### Task
Revise the lines below by changing every "GUI agent" to "desktop assistant" and leaving everything else untouched.

### Task inputs
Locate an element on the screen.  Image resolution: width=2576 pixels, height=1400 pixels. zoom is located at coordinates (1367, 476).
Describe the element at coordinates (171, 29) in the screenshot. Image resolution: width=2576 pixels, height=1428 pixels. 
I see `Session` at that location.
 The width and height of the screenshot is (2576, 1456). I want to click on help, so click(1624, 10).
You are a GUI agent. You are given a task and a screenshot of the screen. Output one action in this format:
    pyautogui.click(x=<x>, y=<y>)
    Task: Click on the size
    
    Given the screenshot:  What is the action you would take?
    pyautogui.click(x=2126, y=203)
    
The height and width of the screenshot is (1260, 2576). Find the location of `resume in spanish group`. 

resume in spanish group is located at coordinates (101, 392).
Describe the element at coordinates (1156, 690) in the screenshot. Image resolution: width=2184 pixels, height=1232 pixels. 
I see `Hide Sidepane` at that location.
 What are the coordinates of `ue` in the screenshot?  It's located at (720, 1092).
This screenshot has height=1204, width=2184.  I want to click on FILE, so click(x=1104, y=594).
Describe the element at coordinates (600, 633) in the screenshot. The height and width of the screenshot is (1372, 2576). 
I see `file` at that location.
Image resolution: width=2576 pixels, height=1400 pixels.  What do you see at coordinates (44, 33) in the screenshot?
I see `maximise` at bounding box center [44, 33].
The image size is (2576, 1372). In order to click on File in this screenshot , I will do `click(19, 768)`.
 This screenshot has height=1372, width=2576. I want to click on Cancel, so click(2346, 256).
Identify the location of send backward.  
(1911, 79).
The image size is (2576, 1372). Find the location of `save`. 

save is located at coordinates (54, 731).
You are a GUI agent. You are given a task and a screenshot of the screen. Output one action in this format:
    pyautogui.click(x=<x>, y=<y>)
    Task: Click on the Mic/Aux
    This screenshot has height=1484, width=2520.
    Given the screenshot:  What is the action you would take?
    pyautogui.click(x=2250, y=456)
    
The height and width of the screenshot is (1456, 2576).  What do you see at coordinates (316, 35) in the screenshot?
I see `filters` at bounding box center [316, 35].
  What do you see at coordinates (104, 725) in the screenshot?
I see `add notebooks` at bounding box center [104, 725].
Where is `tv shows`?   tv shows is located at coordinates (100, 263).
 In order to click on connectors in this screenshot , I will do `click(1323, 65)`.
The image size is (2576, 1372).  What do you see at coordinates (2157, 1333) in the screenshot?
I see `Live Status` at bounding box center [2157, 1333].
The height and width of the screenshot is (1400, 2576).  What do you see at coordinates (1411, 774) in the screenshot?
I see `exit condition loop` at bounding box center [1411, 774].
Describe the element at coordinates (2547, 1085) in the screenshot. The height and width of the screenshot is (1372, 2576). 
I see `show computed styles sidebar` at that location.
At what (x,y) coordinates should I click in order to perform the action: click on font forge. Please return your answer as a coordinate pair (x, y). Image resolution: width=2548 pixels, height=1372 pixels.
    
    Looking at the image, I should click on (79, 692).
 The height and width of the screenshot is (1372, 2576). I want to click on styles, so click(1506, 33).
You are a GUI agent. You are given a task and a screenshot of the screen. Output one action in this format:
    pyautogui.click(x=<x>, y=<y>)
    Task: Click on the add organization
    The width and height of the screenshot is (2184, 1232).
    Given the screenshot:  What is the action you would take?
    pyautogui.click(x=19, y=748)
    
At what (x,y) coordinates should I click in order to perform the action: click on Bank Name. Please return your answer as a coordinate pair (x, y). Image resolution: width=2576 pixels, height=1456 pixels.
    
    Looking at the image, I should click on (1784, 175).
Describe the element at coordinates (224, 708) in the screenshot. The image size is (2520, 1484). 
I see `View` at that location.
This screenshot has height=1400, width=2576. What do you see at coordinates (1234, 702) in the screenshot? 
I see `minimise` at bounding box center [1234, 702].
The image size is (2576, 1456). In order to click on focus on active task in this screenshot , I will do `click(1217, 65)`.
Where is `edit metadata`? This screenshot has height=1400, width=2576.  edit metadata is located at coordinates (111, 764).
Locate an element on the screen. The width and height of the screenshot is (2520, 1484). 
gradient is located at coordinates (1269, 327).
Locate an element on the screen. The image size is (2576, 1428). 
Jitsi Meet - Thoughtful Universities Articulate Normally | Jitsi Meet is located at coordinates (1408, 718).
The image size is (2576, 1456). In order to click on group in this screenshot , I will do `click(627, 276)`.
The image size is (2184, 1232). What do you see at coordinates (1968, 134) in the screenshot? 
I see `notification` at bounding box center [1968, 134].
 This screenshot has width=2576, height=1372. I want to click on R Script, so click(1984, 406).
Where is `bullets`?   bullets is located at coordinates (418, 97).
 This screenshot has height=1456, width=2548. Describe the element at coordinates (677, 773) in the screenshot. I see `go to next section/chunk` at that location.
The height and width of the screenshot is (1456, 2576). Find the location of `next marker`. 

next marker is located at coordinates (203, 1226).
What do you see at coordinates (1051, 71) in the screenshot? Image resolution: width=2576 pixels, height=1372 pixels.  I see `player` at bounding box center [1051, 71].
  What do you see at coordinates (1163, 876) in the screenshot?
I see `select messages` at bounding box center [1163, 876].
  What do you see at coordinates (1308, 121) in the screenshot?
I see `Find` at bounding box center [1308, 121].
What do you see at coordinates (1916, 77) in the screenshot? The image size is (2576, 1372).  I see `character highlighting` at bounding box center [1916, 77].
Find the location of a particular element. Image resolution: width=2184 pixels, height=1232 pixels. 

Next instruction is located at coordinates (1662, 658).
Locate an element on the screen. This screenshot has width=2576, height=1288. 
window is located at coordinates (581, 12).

### Output for this exercise
Locate an element on the screen.  Image resolution: width=2576 pixels, height=1400 pixels. zoom is located at coordinates (1367, 476).
Describe the element at coordinates (171, 29) in the screenshot. Image resolution: width=2576 pixels, height=1428 pixels. 
I see `Session` at that location.
 The width and height of the screenshot is (2576, 1456). I want to click on help, so click(1624, 10).
You are a desktop assistant. You are given a task and a screenshot of the screen. Output one action in this format:
    pyautogui.click(x=<x>, y=<y>)
    Task: Click on the size
    
    Given the screenshot:  What is the action you would take?
    pyautogui.click(x=2126, y=203)
    
The height and width of the screenshot is (1260, 2576). Find the location of `resume in spanish group`. 

resume in spanish group is located at coordinates (101, 392).
Describe the element at coordinates (1156, 690) in the screenshot. Image resolution: width=2184 pixels, height=1232 pixels. 
I see `Hide Sidepane` at that location.
 What are the coordinates of `ue` in the screenshot?  It's located at (720, 1092).
This screenshot has height=1204, width=2184.  I want to click on FILE, so click(x=1104, y=594).
Describe the element at coordinates (600, 633) in the screenshot. The height and width of the screenshot is (1372, 2576). 
I see `file` at that location.
Image resolution: width=2576 pixels, height=1400 pixels.  What do you see at coordinates (44, 33) in the screenshot?
I see `maximise` at bounding box center [44, 33].
The image size is (2576, 1372). In order to click on File in this screenshot , I will do `click(19, 768)`.
 This screenshot has height=1372, width=2576. I want to click on Cancel, so click(2346, 256).
Identify the location of send backward.  
(1911, 79).
The image size is (2576, 1372). Find the location of `save`. 

save is located at coordinates (54, 731).
You are a desktop assistant. You are given a task and a screenshot of the screen. Output one action in this format:
    pyautogui.click(x=<x>, y=<y>)
    Task: Click on the Mic/Aux
    This screenshot has height=1484, width=2520.
    Given the screenshot:  What is the action you would take?
    pyautogui.click(x=2250, y=456)
    
The height and width of the screenshot is (1456, 2576).  What do you see at coordinates (316, 35) in the screenshot?
I see `filters` at bounding box center [316, 35].
  What do you see at coordinates (104, 725) in the screenshot?
I see `add notebooks` at bounding box center [104, 725].
Where is `tv shows`?   tv shows is located at coordinates (100, 263).
 In order to click on connectors in this screenshot , I will do `click(1323, 65)`.
The image size is (2576, 1372).  What do you see at coordinates (2157, 1333) in the screenshot?
I see `Live Status` at bounding box center [2157, 1333].
The height and width of the screenshot is (1400, 2576).  What do you see at coordinates (1411, 774) in the screenshot?
I see `exit condition loop` at bounding box center [1411, 774].
Describe the element at coordinates (2547, 1085) in the screenshot. The height and width of the screenshot is (1372, 2576). 
I see `show computed styles sidebar` at that location.
At what (x,y) coordinates should I click in order to perform the action: click on font forge. Please return your answer as a coordinate pair (x, y). Image resolution: width=2548 pixels, height=1372 pixels.
    
    Looking at the image, I should click on (79, 692).
 The height and width of the screenshot is (1372, 2576). I want to click on styles, so click(1506, 33).
You are a desktop assistant. You are given a task and a screenshot of the screen. Output one action in this format:
    pyautogui.click(x=<x>, y=<y>)
    Task: Click on the add organization
    The width and height of the screenshot is (2184, 1232).
    Given the screenshot:  What is the action you would take?
    pyautogui.click(x=19, y=748)
    
At what (x,y) coordinates should I click in order to perform the action: click on Bank Name. Please return your answer as a coordinate pair (x, y). Image resolution: width=2576 pixels, height=1456 pixels.
    
    Looking at the image, I should click on (1784, 175).
Describe the element at coordinates (224, 708) in the screenshot. The image size is (2520, 1484). 
I see `View` at that location.
This screenshot has height=1400, width=2576. What do you see at coordinates (1234, 702) in the screenshot? 
I see `minimise` at bounding box center [1234, 702].
The image size is (2576, 1456). In order to click on focus on active task in this screenshot , I will do `click(1217, 65)`.
Where is `edit metadata`? This screenshot has height=1400, width=2576.  edit metadata is located at coordinates (111, 764).
Locate an element on the screen. The width and height of the screenshot is (2520, 1484). 
gradient is located at coordinates (1269, 327).
Locate an element on the screen. The image size is (2576, 1428). 
Jitsi Meet - Thoughtful Universities Articulate Normally | Jitsi Meet is located at coordinates (1408, 718).
The image size is (2576, 1456). In order to click on group in this screenshot , I will do `click(627, 276)`.
The image size is (2184, 1232). What do you see at coordinates (1968, 134) in the screenshot? 
I see `notification` at bounding box center [1968, 134].
 This screenshot has width=2576, height=1372. I want to click on R Script, so click(1984, 406).
Where is `bullets`?   bullets is located at coordinates (418, 97).
 This screenshot has height=1456, width=2548. Describe the element at coordinates (677, 773) in the screenshot. I see `go to next section/chunk` at that location.
The height and width of the screenshot is (1456, 2576). Find the location of `next marker`. 

next marker is located at coordinates (203, 1226).
What do you see at coordinates (1051, 71) in the screenshot? Image resolution: width=2576 pixels, height=1372 pixels.  I see `player` at bounding box center [1051, 71].
  What do you see at coordinates (1163, 876) in the screenshot?
I see `select messages` at bounding box center [1163, 876].
  What do you see at coordinates (1308, 121) in the screenshot?
I see `Find` at bounding box center [1308, 121].
What do you see at coordinates (1916, 77) in the screenshot? The image size is (2576, 1372).  I see `character highlighting` at bounding box center [1916, 77].
Find the location of a particular element. Image resolution: width=2184 pixels, height=1232 pixels. 

Next instruction is located at coordinates (1662, 658).
Locate an element on the screen. This screenshot has width=2576, height=1288. 
window is located at coordinates (581, 12).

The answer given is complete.